— BEGIN Supplied records —
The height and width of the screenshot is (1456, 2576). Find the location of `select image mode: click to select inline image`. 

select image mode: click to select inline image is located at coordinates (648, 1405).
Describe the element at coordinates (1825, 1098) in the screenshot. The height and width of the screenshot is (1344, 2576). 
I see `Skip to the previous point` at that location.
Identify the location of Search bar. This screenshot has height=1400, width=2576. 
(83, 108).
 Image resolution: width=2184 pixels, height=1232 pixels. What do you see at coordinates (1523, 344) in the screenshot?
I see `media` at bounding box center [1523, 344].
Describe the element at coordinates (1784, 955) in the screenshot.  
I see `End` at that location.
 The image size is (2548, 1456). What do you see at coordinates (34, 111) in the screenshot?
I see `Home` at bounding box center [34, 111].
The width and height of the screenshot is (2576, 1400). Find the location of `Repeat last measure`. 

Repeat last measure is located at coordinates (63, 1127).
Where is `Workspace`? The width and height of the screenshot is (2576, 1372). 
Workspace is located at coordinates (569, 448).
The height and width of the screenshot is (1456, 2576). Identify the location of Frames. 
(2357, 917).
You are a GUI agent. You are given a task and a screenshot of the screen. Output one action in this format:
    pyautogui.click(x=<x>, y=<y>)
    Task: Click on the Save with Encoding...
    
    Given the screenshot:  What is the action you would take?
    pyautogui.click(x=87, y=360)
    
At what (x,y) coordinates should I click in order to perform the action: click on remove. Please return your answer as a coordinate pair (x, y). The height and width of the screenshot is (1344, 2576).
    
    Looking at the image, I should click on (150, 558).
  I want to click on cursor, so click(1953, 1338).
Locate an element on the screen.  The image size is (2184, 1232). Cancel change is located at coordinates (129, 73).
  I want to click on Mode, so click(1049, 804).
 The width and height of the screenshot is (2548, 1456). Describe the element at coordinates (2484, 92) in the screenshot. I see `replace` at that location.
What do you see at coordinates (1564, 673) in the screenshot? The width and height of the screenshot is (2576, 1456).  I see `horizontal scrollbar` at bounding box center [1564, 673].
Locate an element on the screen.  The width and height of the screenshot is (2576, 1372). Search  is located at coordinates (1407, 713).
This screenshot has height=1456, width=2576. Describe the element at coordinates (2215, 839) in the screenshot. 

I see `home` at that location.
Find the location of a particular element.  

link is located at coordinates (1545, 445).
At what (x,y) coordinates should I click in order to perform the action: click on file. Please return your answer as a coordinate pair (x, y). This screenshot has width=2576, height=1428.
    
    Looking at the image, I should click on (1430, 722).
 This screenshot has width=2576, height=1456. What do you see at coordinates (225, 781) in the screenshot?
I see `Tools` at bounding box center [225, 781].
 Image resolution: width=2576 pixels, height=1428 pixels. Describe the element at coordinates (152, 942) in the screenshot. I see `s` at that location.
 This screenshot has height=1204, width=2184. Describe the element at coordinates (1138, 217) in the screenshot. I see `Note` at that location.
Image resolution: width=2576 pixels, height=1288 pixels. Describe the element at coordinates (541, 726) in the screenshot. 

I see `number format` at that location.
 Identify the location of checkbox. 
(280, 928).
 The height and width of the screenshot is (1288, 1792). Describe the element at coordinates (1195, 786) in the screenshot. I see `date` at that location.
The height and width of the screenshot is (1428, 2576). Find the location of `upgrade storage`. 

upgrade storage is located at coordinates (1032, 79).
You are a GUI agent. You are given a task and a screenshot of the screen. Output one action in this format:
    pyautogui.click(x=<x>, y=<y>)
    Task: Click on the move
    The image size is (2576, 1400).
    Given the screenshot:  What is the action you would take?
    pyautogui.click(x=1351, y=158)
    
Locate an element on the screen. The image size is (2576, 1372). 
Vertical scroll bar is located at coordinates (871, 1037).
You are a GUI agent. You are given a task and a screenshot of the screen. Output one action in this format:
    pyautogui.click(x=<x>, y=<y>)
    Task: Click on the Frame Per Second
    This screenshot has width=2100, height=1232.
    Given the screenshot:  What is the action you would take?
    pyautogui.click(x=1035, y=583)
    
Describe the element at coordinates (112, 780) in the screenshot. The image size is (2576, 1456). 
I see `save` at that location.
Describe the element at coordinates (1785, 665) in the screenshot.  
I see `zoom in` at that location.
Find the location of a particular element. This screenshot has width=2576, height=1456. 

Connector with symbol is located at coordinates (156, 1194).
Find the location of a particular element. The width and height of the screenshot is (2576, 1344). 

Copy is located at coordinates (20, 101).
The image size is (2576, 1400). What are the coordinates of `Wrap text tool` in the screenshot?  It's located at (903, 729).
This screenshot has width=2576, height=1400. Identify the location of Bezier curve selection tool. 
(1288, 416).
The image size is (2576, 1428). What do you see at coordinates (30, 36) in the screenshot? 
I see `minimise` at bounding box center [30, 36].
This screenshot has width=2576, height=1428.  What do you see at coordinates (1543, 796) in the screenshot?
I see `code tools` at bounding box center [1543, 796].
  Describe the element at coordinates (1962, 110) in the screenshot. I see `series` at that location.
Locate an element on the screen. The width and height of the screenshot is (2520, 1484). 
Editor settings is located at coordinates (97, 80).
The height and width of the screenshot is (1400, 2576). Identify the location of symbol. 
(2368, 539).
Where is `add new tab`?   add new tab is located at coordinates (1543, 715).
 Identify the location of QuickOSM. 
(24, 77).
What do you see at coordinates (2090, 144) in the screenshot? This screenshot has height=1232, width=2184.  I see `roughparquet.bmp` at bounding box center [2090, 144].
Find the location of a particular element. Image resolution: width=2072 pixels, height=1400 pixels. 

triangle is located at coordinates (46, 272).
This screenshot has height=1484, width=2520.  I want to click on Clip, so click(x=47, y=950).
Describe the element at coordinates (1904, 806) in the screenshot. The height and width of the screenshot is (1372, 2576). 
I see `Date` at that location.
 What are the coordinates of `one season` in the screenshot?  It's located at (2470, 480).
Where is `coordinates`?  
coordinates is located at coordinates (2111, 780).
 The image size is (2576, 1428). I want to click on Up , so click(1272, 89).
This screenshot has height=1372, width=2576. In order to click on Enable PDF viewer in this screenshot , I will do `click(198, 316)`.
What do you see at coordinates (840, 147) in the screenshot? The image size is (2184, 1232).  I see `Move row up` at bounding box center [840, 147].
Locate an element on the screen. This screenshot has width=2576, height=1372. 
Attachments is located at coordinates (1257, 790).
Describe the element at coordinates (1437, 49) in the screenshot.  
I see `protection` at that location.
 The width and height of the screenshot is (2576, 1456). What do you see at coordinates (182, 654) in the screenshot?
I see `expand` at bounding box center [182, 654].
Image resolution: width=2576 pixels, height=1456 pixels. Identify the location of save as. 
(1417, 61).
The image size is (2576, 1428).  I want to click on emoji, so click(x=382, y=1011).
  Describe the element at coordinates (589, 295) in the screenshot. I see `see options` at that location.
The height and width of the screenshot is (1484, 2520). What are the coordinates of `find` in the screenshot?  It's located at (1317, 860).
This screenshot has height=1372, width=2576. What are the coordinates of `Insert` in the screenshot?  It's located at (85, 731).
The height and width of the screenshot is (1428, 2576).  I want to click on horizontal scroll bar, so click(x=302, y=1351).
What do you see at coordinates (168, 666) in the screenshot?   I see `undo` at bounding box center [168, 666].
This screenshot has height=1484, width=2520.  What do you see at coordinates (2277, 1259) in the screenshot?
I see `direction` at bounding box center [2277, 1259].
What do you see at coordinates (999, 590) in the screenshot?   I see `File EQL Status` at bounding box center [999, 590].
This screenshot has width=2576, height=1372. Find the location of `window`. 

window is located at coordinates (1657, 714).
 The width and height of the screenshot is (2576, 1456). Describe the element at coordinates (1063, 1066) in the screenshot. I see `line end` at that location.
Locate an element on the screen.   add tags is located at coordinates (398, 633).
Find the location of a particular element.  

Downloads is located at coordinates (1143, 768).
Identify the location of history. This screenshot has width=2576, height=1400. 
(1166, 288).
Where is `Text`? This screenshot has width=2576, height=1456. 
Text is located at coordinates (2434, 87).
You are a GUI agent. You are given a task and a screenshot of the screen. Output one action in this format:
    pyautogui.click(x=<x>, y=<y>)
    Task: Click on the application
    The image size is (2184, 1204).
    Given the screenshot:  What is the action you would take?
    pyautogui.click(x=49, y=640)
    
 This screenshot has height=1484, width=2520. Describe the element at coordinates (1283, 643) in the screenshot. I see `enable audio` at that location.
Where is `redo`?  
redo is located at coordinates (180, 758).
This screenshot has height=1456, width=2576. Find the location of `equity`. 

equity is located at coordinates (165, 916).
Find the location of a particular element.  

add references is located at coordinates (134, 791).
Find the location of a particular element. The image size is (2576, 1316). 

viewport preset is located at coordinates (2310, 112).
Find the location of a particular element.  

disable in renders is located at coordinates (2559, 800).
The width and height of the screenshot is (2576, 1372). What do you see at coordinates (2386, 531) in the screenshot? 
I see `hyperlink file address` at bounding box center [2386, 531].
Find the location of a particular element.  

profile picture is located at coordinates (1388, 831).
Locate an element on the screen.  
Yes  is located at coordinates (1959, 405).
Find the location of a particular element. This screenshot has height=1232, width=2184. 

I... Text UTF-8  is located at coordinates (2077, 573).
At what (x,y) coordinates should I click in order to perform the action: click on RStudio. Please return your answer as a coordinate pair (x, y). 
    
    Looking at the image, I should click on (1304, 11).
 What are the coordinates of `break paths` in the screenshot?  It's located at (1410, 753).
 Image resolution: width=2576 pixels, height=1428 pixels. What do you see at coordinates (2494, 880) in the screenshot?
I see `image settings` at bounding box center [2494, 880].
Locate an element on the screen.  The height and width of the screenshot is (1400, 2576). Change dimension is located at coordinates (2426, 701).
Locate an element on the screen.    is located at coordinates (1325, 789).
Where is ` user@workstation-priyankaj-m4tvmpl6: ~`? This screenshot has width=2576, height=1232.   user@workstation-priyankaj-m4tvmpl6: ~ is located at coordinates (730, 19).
— END Supplied records —
**What is being asked**
Copy out the records word for word, starting with the line that contains "Locate an element on the screen. The width" and going on through the line that contains "center [182, 654].".

**Exercise answer**
Locate an element on the screen. The width and height of the screenshot is (2520, 1484). 
Editor settings is located at coordinates (97, 80).
The height and width of the screenshot is (1400, 2576). Identify the location of symbol. 
(2368, 539).
Where is `add new tab`?   add new tab is located at coordinates (1543, 715).
 Identify the location of QuickOSM. 
(24, 77).
What do you see at coordinates (2090, 144) in the screenshot? This screenshot has height=1232, width=2184.  I see `roughparquet.bmp` at bounding box center [2090, 144].
Find the location of a particular element. Image resolution: width=2072 pixels, height=1400 pixels. 

triangle is located at coordinates (46, 272).
This screenshot has height=1484, width=2520.  I want to click on Clip, so click(x=47, y=950).
Describe the element at coordinates (1904, 806) in the screenshot. The height and width of the screenshot is (1372, 2576). 
I see `Date` at that location.
 What are the coordinates of `one season` in the screenshot?  It's located at (2470, 480).
Where is `coordinates`?  
coordinates is located at coordinates (2111, 780).
 The image size is (2576, 1428). I want to click on Up , so click(1272, 89).
This screenshot has height=1372, width=2576. In order to click on Enable PDF viewer in this screenshot , I will do `click(198, 316)`.
What do you see at coordinates (840, 147) in the screenshot? The image size is (2184, 1232).  I see `Move row up` at bounding box center [840, 147].
Locate an element on the screen. This screenshot has width=2576, height=1372. 
Attachments is located at coordinates (1257, 790).
Describe the element at coordinates (1437, 49) in the screenshot.  
I see `protection` at that location.
 The width and height of the screenshot is (2576, 1456). What do you see at coordinates (182, 654) in the screenshot?
I see `expand` at bounding box center [182, 654].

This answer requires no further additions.